The Harare Metropolitan province has partnered the Environmental Management Agency (Ema) to collect waste on behalf of the Harare City Council (HCC), accusing HCC of incompetence in the management of waste in the capital.
Harare Metropolitan Provincial Affairs and Devolution secretary Tafadzwa Muguti made the announcement yesterday at an inter-ministerial committee meeting on waste management and wetland preservation held in the capital.
Muguti said Ema would bill Harare for collecting the waste.
“We have an inter-ministerial meeting to deal with waste management. All corporates not managing their waste well are going to be ticketed, we are looking at as high as level five which is $500 000 or imprisonment if people fail,” Muguti said.
“Ema under the law is allowed to contract private contractors who can actually go and remove waste, the particular environment is the City of Harare where there has been a lot of incompetence and a lot of dragging of feet when it comes to the issue of environmental management.
“We encourage Ema to go to the specific arrears where there is perennial dumping. Once they remove those dumpsites they are allowed to garnish their (HCC) accounts and to recover their funds. That is the last resort.”
He said block ticketing would be introduced in the capital because communities were deliberately dumping waste.
“So wherever there is a dump, the whole community surrounding the dump will be fined as a block. This enables us to create an environment where the community starts policing and safeguarding its environment from dumpsites,” Muguti said.
He said Ema was allowed to engage private contractors to remove waste, especially at shopping centres.
Muguti said sand poaching was also becoming problematic in Harare, as well as invasion of wetlands and cemeteries.

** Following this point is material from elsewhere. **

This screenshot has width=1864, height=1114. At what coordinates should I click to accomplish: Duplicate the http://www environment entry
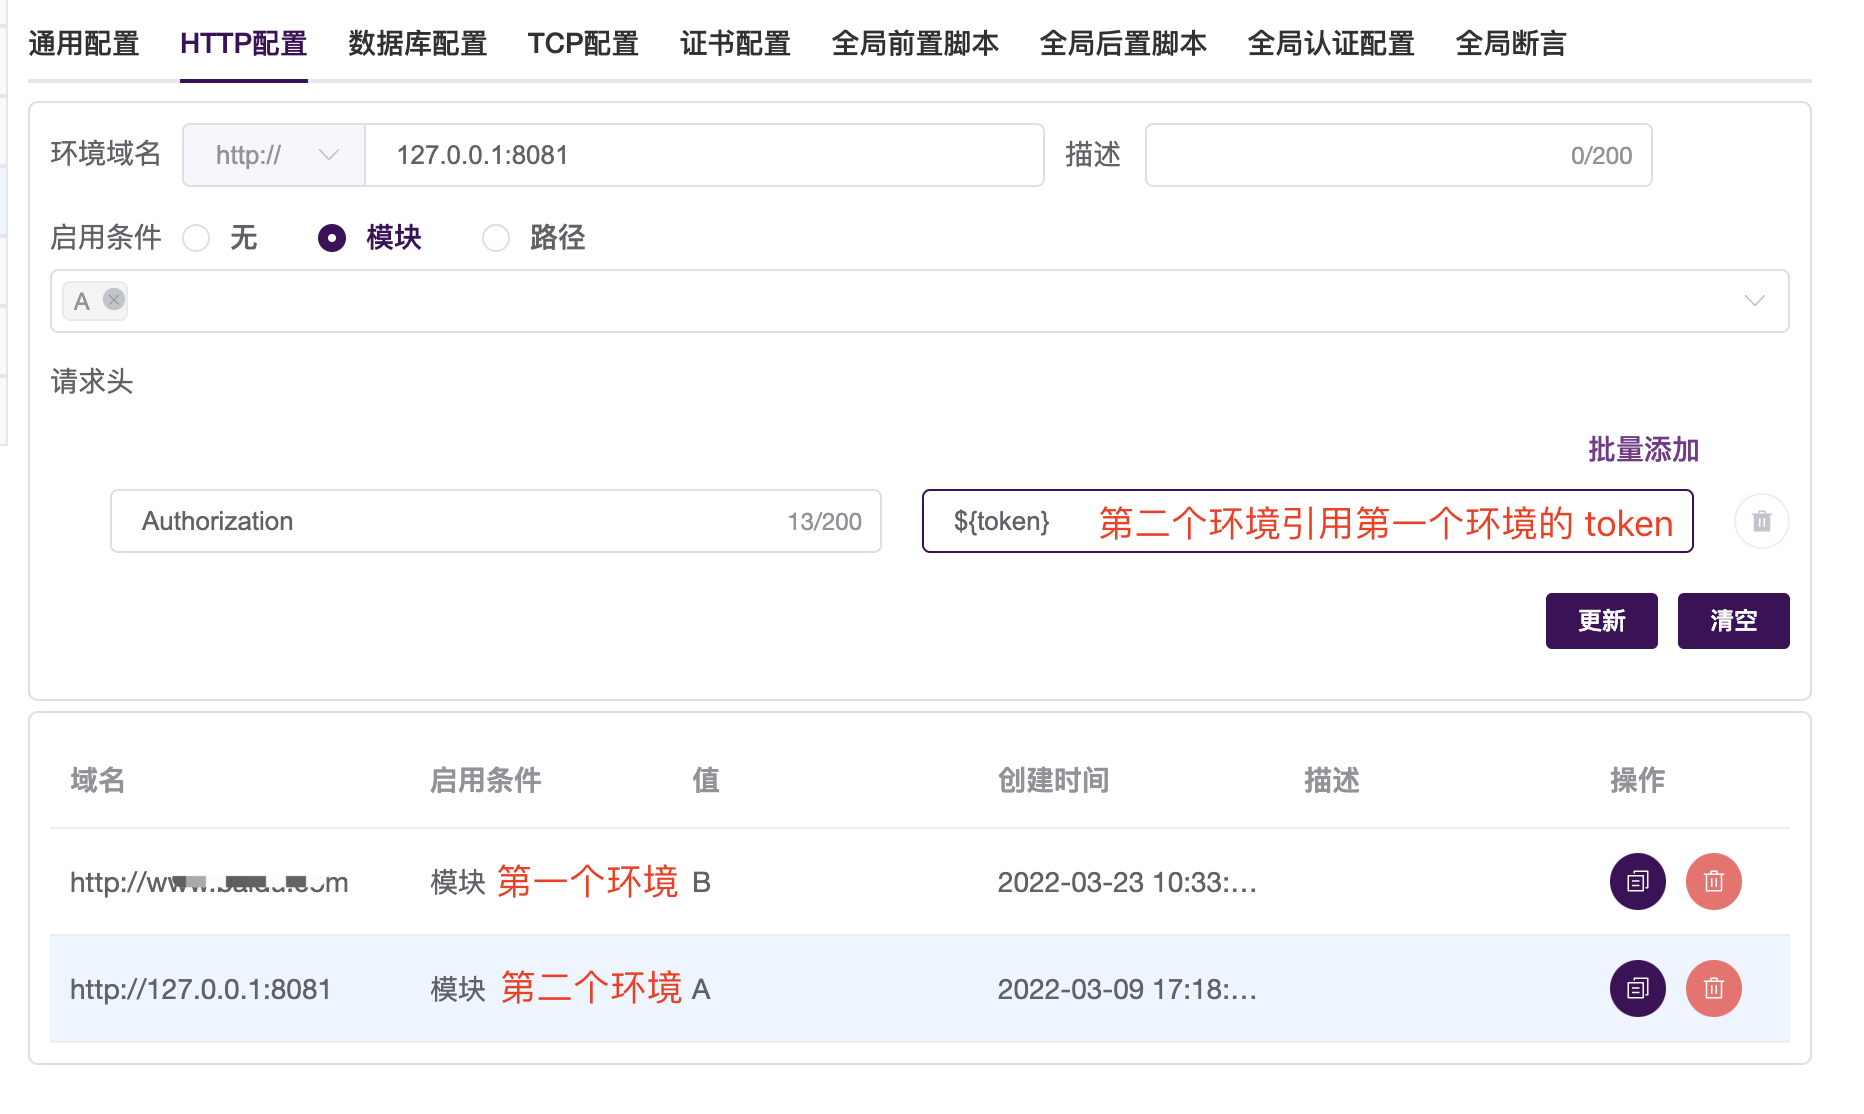tap(1637, 881)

“So, we have partnered the police to ensure that those people are arrested and fined. We have taken a raft of measures to deal with waste management. We are going to use statutory instruments with the relevant ministry to make sure that every business or public institution is going to manage their waste in terms of colour-coded bins. There is a deliberate approach by local authorities to issue development permits within wetlands,” he added.
Ema environmental management services director Steady Kangata said: “We need to ensure that there is environmental sanity within the country. There are so many environmental crimes that people are committing and we must bring a stop to it so that we protect the environment. This operation is going to leave no stone unturned for those who are invading wetlands and dumping waste, the laws are very clear, we need to ensure that wetlands are well protected.”
Harare mayor Jacob Mafume, however, argued: “Firstly for us to be able to deal with garbage, government needs to give us money to buy equipment. They have not given us our devolution funds, but they have given Geogenix BV US$2 million. They have continued giving them money which could be used to deal with refuse in the city. Where do they think we will get the money to buy equipment when they give money to everybody except council?
“If Ema wants to collect garbage in Harare, it is free to do so. However, we have procurement laws and if it is done following those laws, it will be okay. To commit council to pay entails that a resolution must be passed by relevant council committees. Even I, as the mayor, cannot commit council funds which are governed by procurement regulations and the Auditor-General Act.”